EXERCISE PROMPT »
Return, with both end lines included, exactly what the data below holds from the line with "Aluminum (50, 2508)" through the line with "17 (42, 1049)", though not the pictures.

☆ ☆ ☆ ☆

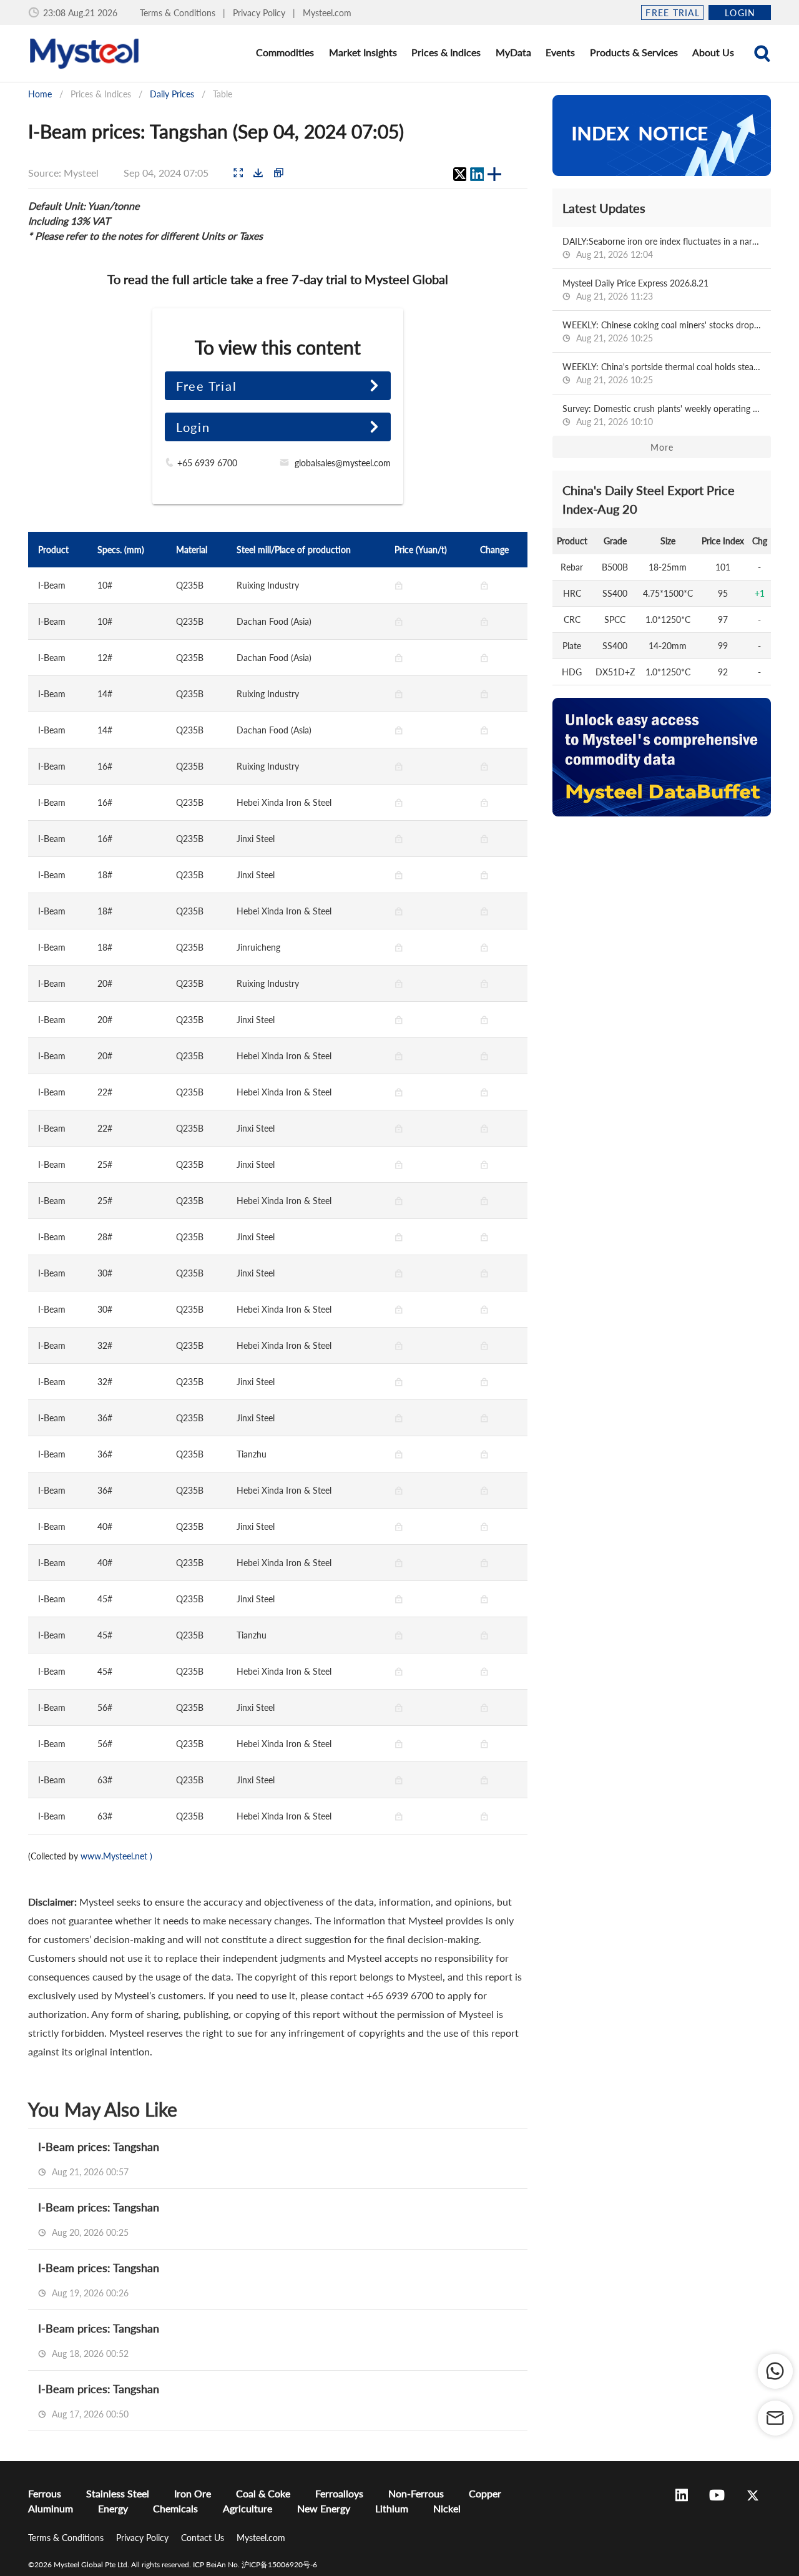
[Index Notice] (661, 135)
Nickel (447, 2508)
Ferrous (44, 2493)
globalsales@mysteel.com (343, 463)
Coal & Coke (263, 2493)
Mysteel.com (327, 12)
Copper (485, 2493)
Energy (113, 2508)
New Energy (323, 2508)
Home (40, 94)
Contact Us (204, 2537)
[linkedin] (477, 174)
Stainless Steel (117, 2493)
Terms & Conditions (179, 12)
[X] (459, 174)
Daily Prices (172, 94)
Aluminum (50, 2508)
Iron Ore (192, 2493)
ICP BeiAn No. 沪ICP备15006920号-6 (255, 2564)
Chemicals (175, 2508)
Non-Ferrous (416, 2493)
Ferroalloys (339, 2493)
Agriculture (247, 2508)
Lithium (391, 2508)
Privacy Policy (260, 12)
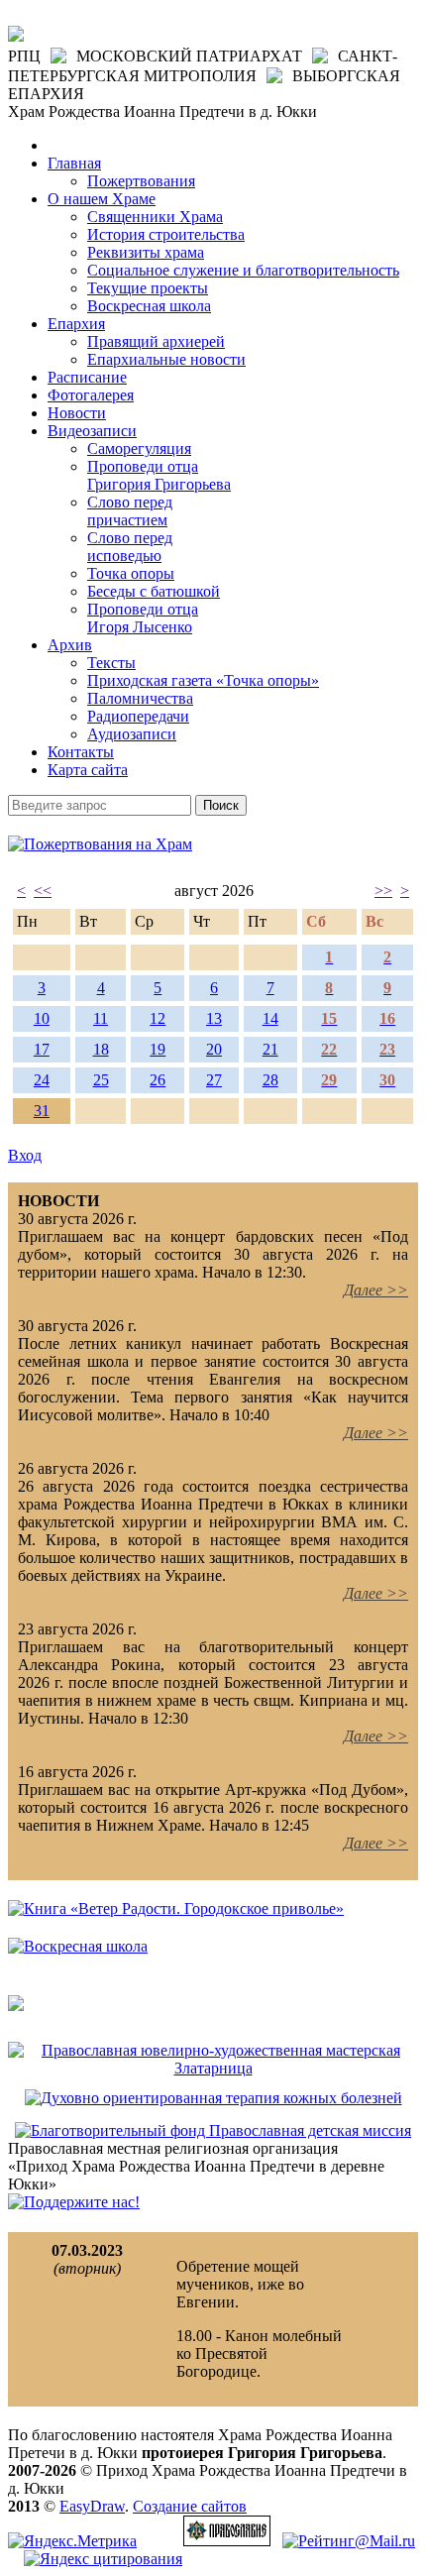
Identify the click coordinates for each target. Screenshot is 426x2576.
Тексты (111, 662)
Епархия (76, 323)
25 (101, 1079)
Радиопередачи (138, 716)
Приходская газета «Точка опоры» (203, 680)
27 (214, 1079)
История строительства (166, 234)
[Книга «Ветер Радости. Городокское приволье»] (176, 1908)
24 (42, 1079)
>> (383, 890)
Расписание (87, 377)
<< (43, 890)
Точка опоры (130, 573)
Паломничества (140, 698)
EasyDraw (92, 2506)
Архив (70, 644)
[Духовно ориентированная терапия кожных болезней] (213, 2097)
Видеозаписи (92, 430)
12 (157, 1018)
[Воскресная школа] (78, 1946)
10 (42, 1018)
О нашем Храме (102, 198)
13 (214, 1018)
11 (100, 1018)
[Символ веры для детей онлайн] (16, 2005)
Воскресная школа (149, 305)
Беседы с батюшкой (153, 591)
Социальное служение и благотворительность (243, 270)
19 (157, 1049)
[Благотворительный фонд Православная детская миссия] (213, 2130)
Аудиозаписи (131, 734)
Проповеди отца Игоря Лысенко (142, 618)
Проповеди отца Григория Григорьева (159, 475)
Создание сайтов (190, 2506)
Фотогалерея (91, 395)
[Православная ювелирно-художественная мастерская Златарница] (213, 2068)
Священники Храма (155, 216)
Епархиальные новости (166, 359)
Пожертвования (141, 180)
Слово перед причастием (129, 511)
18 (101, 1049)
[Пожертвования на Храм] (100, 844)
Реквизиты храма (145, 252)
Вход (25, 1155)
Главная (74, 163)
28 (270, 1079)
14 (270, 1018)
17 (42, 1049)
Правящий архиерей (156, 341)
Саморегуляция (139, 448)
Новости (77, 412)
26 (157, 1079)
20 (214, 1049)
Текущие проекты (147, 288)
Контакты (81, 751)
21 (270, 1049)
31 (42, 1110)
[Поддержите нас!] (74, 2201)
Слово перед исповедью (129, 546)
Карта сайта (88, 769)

☆ ☆ ☆ ☆

TASK OUTPUT »
Aluminum (50, 2508)
Iron Ore (192, 2493)
ICP BeiAn No. 沪ICP备15006920号-6 (255, 2564)
Chemicals (175, 2508)
Non-Ferrous (416, 2493)
Ferroalloys (339, 2493)
Agriculture (247, 2508)
Lithium (391, 2508)
Privacy Policy (260, 12)
Identify the click coordinates for each target. Screenshot is 426x2576.
Тексты (111, 662)
Епархия (76, 323)
25 (101, 1079)
Радиопередачи (138, 716)
Приходская газета «Точка опоры» (203, 680)
27 (214, 1079)
История строительства (166, 234)
[Книга «Ветер Радости. Городокское приволье»] (176, 1908)
24 (42, 1079)
>> (383, 890)
Расписание (87, 377)
<< (43, 890)
Точка опоры (130, 573)
Паломничества (140, 698)
EasyDraw (92, 2506)
Архив (70, 644)
[Духовно ориентированная терапия кожных болезней] (213, 2097)
Видеозаписи (92, 430)
12 (157, 1018)
[Воскресная школа] (78, 1946)
10 (42, 1018)
О нашем Храме (102, 198)
13 (214, 1018)
11 (100, 1018)
[Символ веры для детей онлайн] (16, 2005)
Воскресная школа (149, 305)
Беседы с батюшкой (153, 591)
Социальное служение и благотворительность (243, 270)
19 (157, 1049)
[Благотворительный фонд Православная детская миссия] (213, 2130)
Аудиозаписи (131, 734)
Проповеди отца Игоря Лысенко (142, 618)
Проповеди отца Григория Григорьева (159, 475)
Создание сайтов (190, 2506)
Фотогалерея (91, 395)
[Православная ювелирно-художественная мастерская Златарница] (213, 2068)
Священники Храма (155, 216)
Епархиальные новости (166, 359)
Пожертвования (141, 180)
Слово перед причастием (129, 511)
18 (101, 1049)
[Пожертвования на Храм] (100, 844)
Реквизиты храма (145, 252)
Вход (25, 1155)
Главная (74, 163)
28 (270, 1079)
14 (270, 1018)
17 (42, 1049)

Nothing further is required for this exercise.